• [Exercise goal]: Reproduce exactly the line with "Image resolution: width=670" and every line that follows it below, up to and including the last one. Do not include pictures or anything else.

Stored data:

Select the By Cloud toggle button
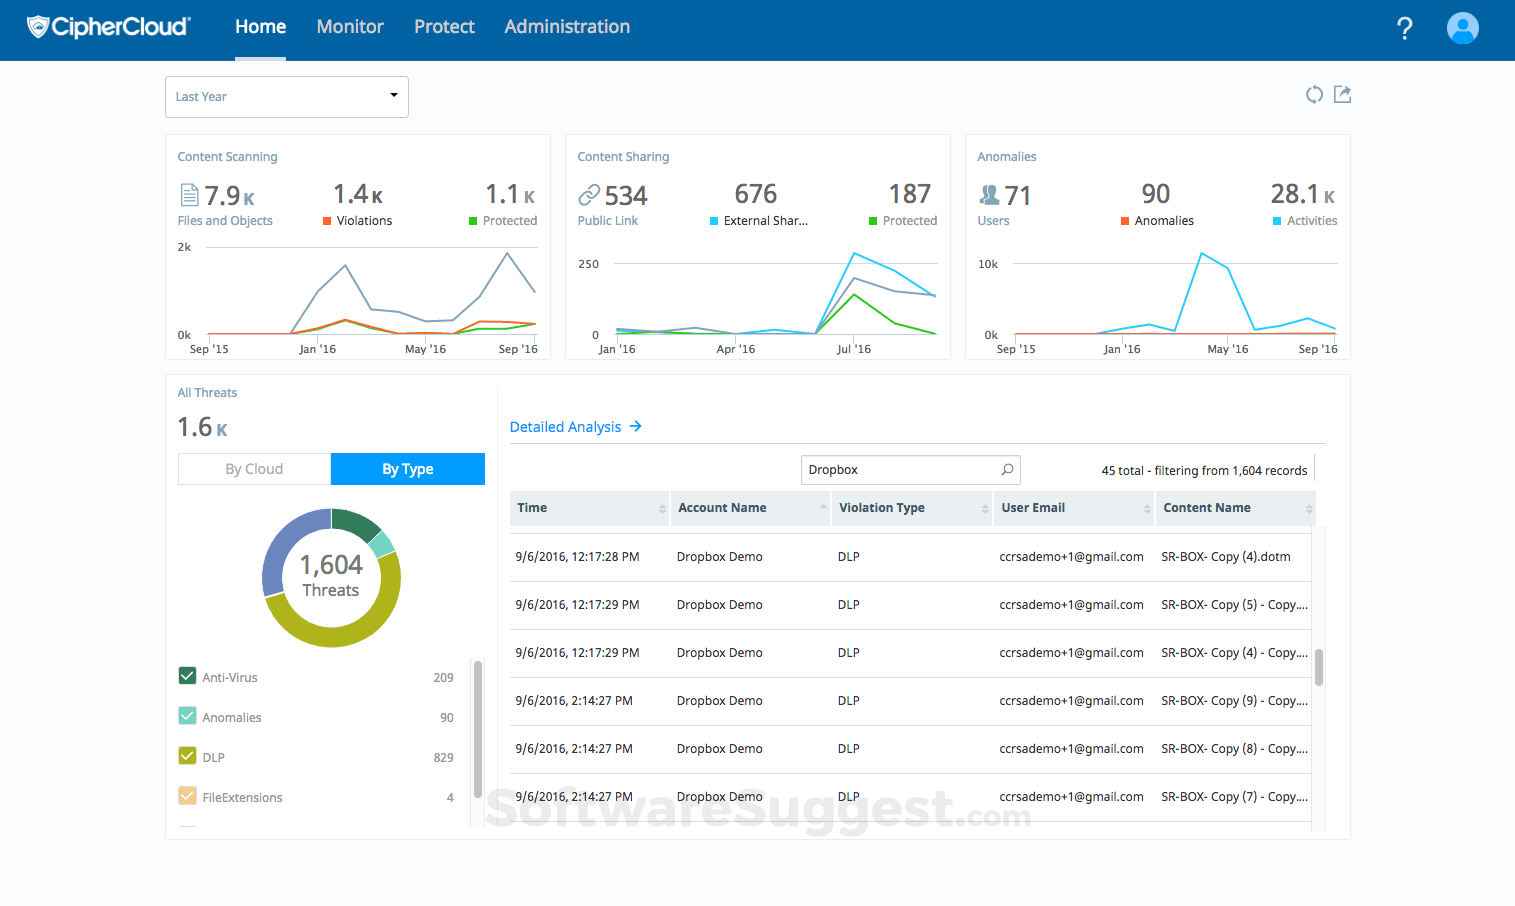 254,468
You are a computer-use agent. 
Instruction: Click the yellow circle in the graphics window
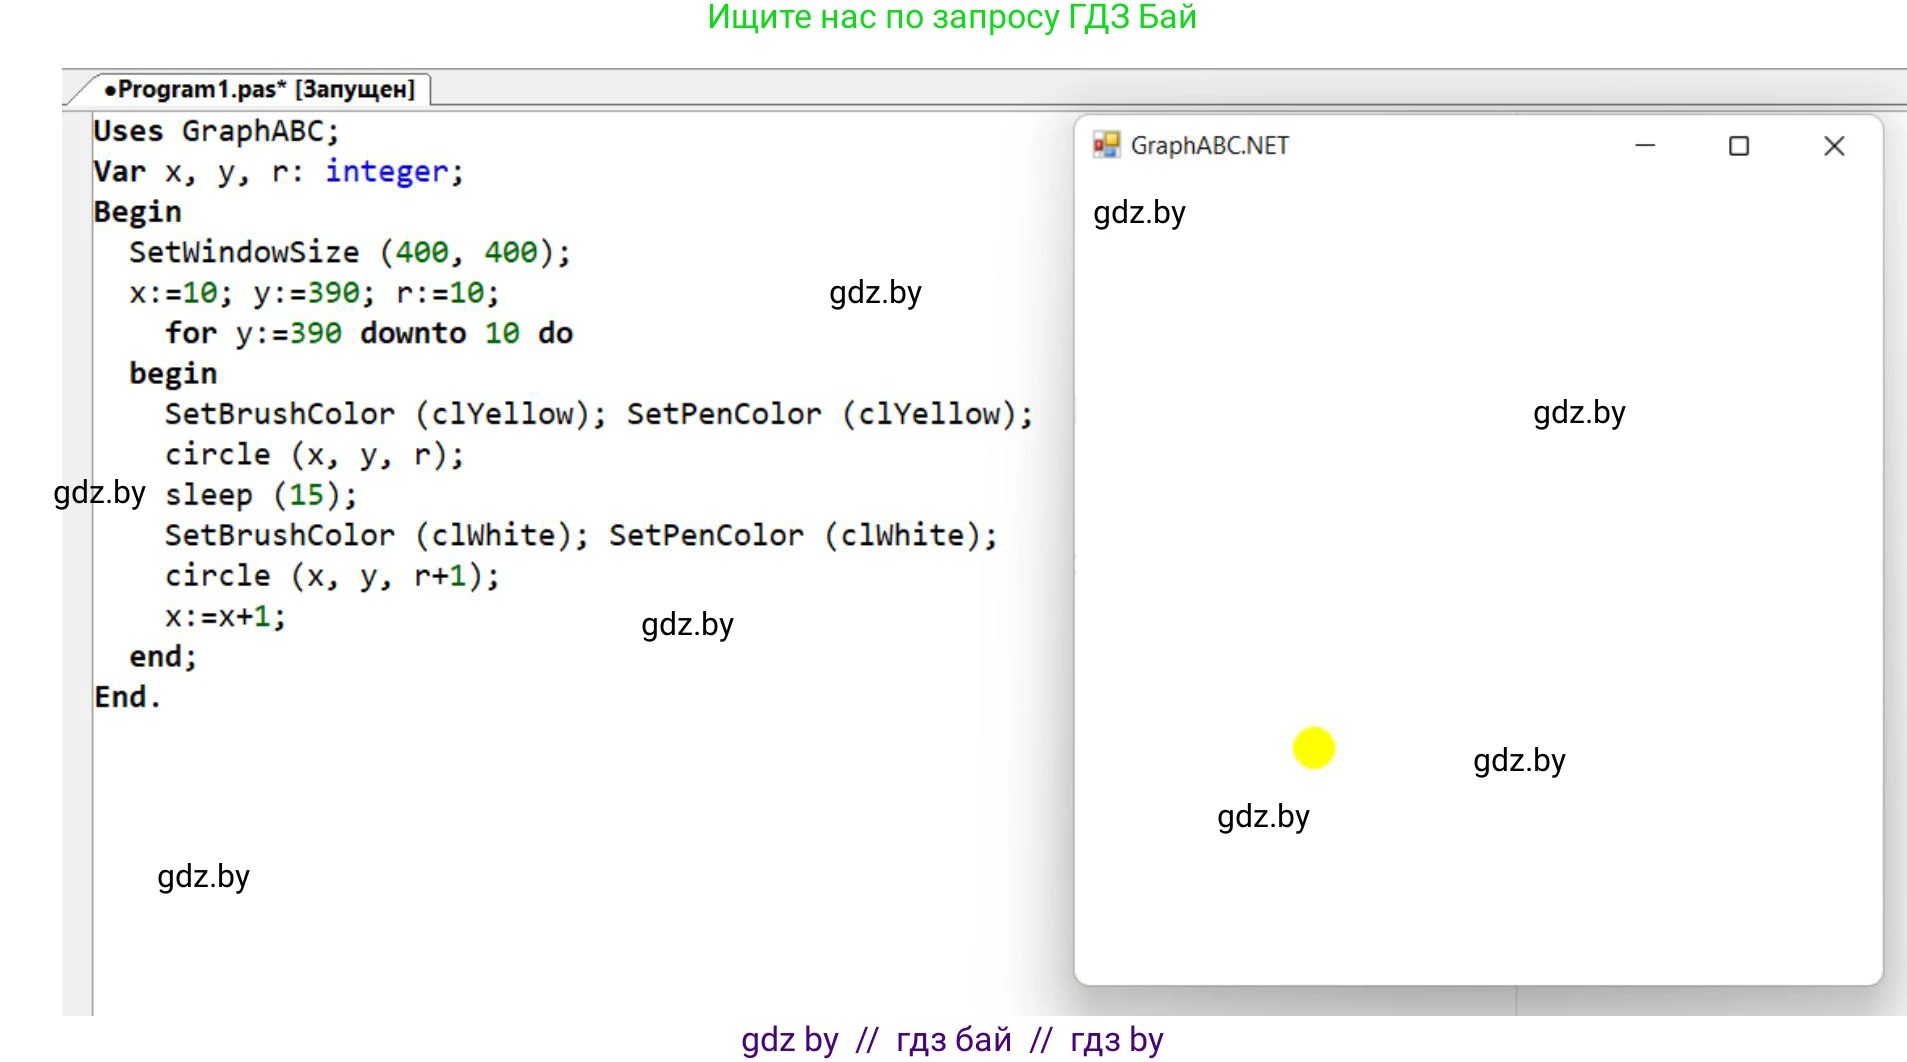[1313, 748]
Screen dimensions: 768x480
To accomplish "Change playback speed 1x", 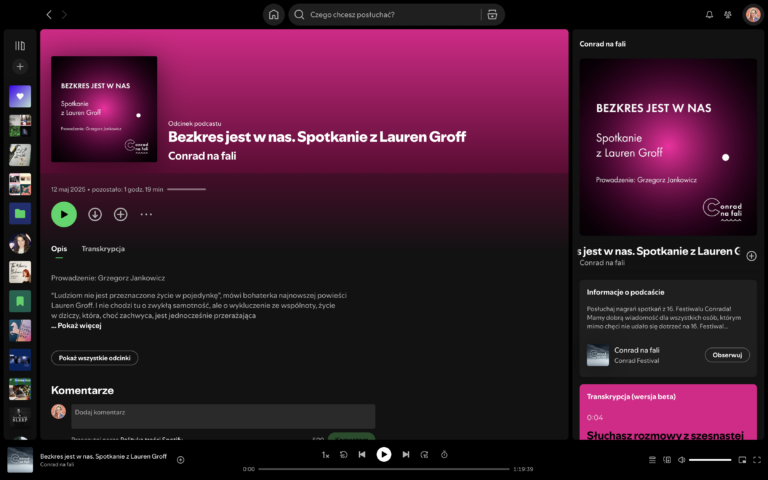I will tap(325, 454).
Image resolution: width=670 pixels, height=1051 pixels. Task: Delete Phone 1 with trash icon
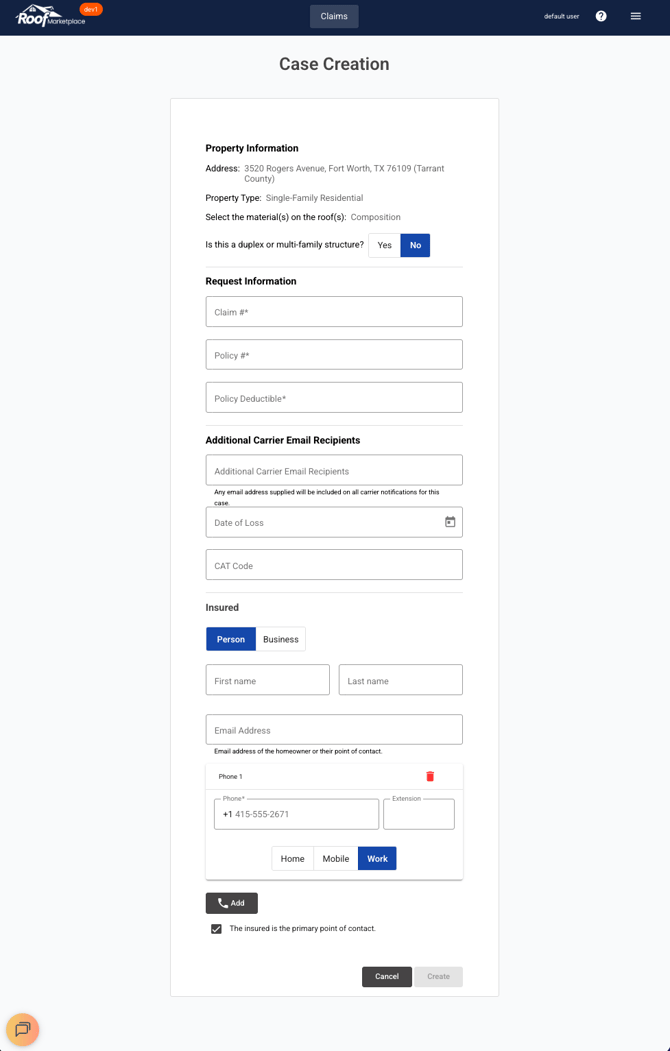430,776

• [Output of the exercise]:
Image resolution: width=670 pixels, height=1051 pixels. Task: Delete Phone 1 with trash icon
430,776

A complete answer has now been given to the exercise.